* START DOCUMENT EXTRACT *
# Mazzer SJ - espresso grind



## Mr O (Jan 14, 2015)

I took my burrs out last weekend and gave Mr Jolly a good ole clean. Put the burrs back in and got me a marker for where the burr touch point was...

The question is, how many 'marks' back from the touch point would an average espresso grind be? I know all beans are a bit different but I'm just after a rough starting point. I can't keep tipping espresso down the sink









My LSOL beans are due next month and I definatly don't wanna be throwing them down the sink...

Mr O

(not a Tamper Master)


----------



## El carajillo (Mar 16, 2013)

Mr O said:


> I took my burrs out last weekend and gave Mr Jolly a good ole clean. Put the burrs back in and got me a marker for where the burr touch point was...
> 
> The question is, how many 'marks' back from the touch point would an average espresso grind be? I know all beans are a bit different but I'm just after a rough starting point. I can't keep tipping espresso down the sink
> 
> ...


----------



## grumpydaddy (Oct 20, 2014)

With a little guidance to begin with I found that starting 1/8th of a turn open, grind a double shot, tamp and time this into the cup at either a 1:1.6 or 1:2 ratio allowing 1 sec per g seems to be a good starting point.

18g in and 29g out in as close as you can to 29 seconds for the 1:1.6 ratio

or

18g in and 36g out in close to 36 seconds for the 1:2 ratio should be the target.

You can either creep towards your target or step past and then back in ever smaller steps. By this I mean, with reference to the zero point, first try = 22.5°, second try = 45°, third = 34°, fourth = 28°....etc (Figures for demonstration only)

If the grind is the same weight in and the tamp is always the same weight then making the grind finer to go slower or coarser to go quicker is the variable you are looking for from the grinder.

I have less experience than most here but the reasoning is as follows: Stopping the shot at the shorter 1:1.6 time or letting it run longer to the 1:2 time seems to be dependent on the level of roast, the beans and the taste from them. The guidance about targeting for 1 sec per gram out was found on the Londinium site by the designer Riess. I am not certain this works with pumps too but I don't see why not.


----------



## urbanbumpkin (Jan 30, 2013)

Agree with El Carajillo. I've found overall approx 13 notches from touch is a good ballpark.


----------



## urbanbumpkin (Jan 30, 2013)

I've just counted where the Major is at the moment and it's also 13 notches too. Weird


----------



## Orangertange (Jul 4, 2013)

Like said above, pay attention to flow rate, Unfortunately always have to chuck some down the sink when changing beans, unless you're really lucky, just count yourself lucky your dealing with 20gs retention like I am


----------



## Mr O (Jan 14, 2015)

thanks for the replies everyone... My SJ setting isn't too far out (which I didn't think it was) but I had to confirm this so I could look at other possible problems. My setting is at 12.5 as I type...

So, I'm now thinking that my tamp method is causing the problems. The problems being a too quick shot. I'm getting 16g in and 32g out in circa 10 seconds. If I let it run for the 32 seconds I'm getting 70/80g...


----------



## Orangertange (Jul 4, 2013)

Don't worrie too much about tamp pressure just keep it consistent, try grinding a bit finer,


----------



## urbanbumpkin (Jan 30, 2013)
* END DOCUMENT EXTRACT *
* START DATASET EXTRACT *
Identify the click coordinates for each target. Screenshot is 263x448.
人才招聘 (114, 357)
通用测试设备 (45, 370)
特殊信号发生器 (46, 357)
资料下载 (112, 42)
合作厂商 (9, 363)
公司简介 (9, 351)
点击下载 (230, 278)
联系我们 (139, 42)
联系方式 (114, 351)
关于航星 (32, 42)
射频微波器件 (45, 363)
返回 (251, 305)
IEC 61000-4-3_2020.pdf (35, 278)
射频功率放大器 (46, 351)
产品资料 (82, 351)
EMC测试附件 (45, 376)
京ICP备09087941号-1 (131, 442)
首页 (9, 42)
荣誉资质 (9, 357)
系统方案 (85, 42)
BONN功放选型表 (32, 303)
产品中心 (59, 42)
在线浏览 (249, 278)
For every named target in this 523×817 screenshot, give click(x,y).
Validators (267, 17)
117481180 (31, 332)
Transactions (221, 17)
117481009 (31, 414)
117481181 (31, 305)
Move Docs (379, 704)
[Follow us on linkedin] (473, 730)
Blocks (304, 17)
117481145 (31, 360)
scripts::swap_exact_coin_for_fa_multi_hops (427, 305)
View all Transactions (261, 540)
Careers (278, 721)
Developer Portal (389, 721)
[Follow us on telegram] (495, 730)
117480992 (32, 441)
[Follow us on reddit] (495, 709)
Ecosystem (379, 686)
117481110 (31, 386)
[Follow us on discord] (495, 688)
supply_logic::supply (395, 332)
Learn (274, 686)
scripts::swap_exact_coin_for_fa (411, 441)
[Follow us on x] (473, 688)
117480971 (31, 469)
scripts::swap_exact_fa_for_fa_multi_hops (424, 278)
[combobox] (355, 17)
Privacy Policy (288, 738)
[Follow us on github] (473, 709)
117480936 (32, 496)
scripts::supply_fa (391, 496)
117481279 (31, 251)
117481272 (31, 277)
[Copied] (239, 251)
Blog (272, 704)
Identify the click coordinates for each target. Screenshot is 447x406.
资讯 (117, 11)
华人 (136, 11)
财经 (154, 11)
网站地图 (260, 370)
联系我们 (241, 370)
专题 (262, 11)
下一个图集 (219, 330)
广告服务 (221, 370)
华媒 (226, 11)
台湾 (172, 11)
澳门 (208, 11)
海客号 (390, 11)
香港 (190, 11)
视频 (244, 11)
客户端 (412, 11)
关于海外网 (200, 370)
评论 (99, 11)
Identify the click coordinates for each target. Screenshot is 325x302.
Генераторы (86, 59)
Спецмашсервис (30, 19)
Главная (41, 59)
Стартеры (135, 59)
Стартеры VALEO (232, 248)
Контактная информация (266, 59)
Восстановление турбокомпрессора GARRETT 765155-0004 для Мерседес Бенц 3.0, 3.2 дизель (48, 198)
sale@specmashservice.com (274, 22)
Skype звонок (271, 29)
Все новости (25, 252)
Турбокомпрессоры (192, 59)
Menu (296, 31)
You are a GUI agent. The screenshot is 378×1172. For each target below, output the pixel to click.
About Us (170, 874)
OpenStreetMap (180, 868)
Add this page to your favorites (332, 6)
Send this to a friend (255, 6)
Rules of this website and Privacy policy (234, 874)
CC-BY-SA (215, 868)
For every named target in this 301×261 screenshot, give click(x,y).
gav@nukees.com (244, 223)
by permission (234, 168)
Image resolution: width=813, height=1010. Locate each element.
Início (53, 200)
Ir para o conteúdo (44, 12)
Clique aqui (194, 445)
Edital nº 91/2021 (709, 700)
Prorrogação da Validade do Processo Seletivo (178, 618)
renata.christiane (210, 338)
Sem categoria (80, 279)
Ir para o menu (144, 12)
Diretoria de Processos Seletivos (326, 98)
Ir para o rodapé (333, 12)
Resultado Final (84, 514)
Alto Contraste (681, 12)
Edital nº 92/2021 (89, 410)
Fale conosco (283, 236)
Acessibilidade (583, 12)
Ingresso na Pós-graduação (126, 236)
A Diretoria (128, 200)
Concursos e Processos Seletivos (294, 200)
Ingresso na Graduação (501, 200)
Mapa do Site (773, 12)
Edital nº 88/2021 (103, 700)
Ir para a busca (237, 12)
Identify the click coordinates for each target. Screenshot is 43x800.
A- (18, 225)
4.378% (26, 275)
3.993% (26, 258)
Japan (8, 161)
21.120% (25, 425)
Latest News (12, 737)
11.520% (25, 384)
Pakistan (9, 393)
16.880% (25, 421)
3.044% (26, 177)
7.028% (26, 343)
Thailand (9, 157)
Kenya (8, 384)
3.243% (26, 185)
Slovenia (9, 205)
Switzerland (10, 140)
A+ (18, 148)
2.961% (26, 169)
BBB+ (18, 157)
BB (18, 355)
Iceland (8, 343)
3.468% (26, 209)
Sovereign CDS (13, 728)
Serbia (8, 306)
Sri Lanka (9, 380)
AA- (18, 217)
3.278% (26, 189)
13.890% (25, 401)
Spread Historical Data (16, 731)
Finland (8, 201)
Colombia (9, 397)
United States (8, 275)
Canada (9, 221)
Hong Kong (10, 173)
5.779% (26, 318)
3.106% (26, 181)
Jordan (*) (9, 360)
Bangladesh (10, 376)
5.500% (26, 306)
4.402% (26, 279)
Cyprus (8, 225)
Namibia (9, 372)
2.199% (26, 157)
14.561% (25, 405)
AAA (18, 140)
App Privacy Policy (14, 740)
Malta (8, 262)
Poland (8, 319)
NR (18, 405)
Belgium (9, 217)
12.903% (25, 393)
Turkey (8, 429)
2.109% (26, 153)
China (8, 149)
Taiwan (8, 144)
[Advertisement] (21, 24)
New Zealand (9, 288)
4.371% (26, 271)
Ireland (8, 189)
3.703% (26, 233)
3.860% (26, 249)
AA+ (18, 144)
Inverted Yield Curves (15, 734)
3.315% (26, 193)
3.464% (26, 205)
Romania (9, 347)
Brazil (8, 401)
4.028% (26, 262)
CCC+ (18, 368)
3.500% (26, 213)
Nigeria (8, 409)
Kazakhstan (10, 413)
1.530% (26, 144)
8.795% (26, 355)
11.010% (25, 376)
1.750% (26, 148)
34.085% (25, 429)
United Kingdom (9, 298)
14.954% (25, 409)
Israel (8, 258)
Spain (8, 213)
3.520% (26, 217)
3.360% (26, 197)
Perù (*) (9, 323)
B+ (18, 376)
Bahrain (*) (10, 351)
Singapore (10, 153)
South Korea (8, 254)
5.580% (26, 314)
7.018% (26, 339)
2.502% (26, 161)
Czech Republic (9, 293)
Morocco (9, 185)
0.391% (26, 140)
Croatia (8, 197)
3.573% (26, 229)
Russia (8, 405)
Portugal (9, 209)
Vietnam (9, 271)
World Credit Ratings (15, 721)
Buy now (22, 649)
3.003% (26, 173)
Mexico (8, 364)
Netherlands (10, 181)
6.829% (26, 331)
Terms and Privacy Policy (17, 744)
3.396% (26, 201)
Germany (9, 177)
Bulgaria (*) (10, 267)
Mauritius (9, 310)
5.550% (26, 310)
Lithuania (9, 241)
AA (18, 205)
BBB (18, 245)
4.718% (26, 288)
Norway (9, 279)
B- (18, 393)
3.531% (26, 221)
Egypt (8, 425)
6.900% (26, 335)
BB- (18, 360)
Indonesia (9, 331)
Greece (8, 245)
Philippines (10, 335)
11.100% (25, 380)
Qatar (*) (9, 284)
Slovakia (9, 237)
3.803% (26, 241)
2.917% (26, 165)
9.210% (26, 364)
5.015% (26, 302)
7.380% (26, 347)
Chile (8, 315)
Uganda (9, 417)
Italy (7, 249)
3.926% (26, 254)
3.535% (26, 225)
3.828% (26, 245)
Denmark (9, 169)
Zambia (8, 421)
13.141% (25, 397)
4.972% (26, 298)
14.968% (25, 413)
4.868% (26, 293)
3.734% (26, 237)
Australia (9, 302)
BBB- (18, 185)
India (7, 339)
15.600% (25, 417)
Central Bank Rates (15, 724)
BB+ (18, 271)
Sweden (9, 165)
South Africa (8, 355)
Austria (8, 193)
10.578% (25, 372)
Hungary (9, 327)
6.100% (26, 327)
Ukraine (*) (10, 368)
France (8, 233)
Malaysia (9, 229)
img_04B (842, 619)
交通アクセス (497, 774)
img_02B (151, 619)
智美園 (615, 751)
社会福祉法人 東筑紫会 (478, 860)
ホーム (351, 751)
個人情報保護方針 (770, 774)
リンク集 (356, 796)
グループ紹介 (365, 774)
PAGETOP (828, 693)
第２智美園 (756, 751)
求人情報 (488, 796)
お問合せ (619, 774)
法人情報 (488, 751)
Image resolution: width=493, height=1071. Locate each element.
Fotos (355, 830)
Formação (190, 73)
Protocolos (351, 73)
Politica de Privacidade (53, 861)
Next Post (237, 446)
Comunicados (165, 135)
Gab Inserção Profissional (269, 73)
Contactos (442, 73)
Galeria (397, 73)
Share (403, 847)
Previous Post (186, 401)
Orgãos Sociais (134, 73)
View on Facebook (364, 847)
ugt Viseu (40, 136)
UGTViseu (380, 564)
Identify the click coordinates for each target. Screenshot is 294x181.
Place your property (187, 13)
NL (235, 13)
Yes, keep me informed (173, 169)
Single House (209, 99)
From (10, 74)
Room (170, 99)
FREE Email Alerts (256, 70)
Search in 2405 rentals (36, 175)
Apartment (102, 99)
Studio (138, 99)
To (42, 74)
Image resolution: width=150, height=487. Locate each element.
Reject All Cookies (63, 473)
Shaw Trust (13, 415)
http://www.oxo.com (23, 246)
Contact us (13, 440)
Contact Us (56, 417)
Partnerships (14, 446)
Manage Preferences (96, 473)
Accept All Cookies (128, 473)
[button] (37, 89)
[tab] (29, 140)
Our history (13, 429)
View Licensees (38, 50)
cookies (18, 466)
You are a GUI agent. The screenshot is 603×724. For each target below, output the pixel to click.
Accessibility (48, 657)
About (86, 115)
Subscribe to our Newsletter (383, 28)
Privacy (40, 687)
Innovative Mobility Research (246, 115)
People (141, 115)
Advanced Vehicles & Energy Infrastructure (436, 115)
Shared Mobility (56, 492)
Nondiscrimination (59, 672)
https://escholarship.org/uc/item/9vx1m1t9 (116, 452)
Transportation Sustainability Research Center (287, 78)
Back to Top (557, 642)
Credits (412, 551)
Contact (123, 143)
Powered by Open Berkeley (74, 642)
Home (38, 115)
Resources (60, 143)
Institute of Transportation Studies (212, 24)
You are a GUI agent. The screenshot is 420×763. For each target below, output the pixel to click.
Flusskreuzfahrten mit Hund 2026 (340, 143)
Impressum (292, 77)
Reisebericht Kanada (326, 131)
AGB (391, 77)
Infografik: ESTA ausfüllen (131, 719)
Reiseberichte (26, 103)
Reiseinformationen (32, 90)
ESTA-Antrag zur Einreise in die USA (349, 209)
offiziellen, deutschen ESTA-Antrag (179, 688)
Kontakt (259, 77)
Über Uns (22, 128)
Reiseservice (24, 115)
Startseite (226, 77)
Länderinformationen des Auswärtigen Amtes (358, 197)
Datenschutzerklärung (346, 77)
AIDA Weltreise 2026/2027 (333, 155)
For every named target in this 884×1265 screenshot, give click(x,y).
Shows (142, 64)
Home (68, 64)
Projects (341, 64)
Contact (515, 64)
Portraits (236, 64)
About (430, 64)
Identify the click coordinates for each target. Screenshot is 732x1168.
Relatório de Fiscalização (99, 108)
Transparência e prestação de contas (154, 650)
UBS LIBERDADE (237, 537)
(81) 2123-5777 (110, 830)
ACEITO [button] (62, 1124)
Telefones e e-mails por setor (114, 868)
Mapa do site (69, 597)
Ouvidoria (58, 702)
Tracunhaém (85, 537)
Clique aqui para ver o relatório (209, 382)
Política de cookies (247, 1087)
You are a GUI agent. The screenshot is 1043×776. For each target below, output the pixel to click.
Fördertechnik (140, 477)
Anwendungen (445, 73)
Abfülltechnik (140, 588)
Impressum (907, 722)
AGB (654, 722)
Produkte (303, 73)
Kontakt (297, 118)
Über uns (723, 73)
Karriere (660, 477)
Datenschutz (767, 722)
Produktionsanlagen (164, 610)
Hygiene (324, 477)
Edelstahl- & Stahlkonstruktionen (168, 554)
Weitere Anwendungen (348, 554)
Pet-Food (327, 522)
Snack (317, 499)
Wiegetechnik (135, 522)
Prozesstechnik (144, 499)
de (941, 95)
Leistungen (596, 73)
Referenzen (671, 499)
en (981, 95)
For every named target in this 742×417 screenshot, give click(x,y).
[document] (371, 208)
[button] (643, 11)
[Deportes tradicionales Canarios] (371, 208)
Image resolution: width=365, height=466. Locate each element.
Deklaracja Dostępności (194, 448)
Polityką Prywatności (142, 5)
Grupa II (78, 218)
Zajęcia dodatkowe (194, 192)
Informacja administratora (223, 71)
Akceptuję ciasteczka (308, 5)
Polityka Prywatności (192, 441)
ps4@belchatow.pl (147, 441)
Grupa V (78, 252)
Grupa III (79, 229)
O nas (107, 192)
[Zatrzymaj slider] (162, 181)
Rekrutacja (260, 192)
* END DATASET EXTRACT *
→ **OBJECTIVE 1**:
In the Mazzer SJ grind thread, list the angle settings that grumpydaddy gives as example tries, in the order given.
→ **OBJECTIVE 2**:
Carry the Mazzer SJ espresso grind thread on from the point where it stops.
The items play no part in what is asked here.

→ **EXERCISE ANSWER 1**:
22.5°, 45°, 34°, 28°

→ **EXERCISE ANSWER 2**:
+1 on going finer. Defo


----------



## grumpydaddy (Oct 20, 2014)

I would say try going to ~11-11.5 and if you don't already try nutating.

I could not find a definitive answer on how and when to nutate but when NSWE helped some, nutating has seemingly ended any channeling I had. I currently use a convex tamper if that makes a difference

nutate first then tamp works for me but I have watched a tamp then nutate video

I just checked my Mazzer... I am at 10.5-11 notches


----------



## Mr O (Jan 14, 2015)

Thanks again everyone, I will report back tomorrow


----------



## Mr O (Jan 14, 2015)

I'm now down to about 9 notches... It was better but still not fine enough according to my shot weight / time..


----------



## urbanbumpkin (Jan 30, 2013)

Keep going finer


----------



## urbanbumpkin (Jan 30, 2013)

Sorry....Are these new burrs? The nearer the burrs are to the espresso point from the touch point is and indication of how worn the burrs are.


----------



## jeebsy (May 5, 2013)

Be a bit more cavalier with your adjustments, sounds like you're being very gradual and potentially wasting coffee (as well as taking you days to dial in). As long as you adjust with the grinder running you'll get an audible alarm if you start getting too fine...


----------



## NickdeBug (Jan 18, 2015)

Interesting read. Just checked and I've been running my SJ at 6 notches from the touching point.

still waiting on the new burrs that I ordered from eBay at the beginning of the week. Looks like they are definitely needed!

I have been trying out a bottomless pf and have seen quite a bit of spritzing and jetting sideways. It is my understanding that this is often linked to inconsistent tamp or grind. Hopefully the new burrs will definitively rule out the grind and then it is just down to me!


----------



## Mr O (Jan 14, 2015)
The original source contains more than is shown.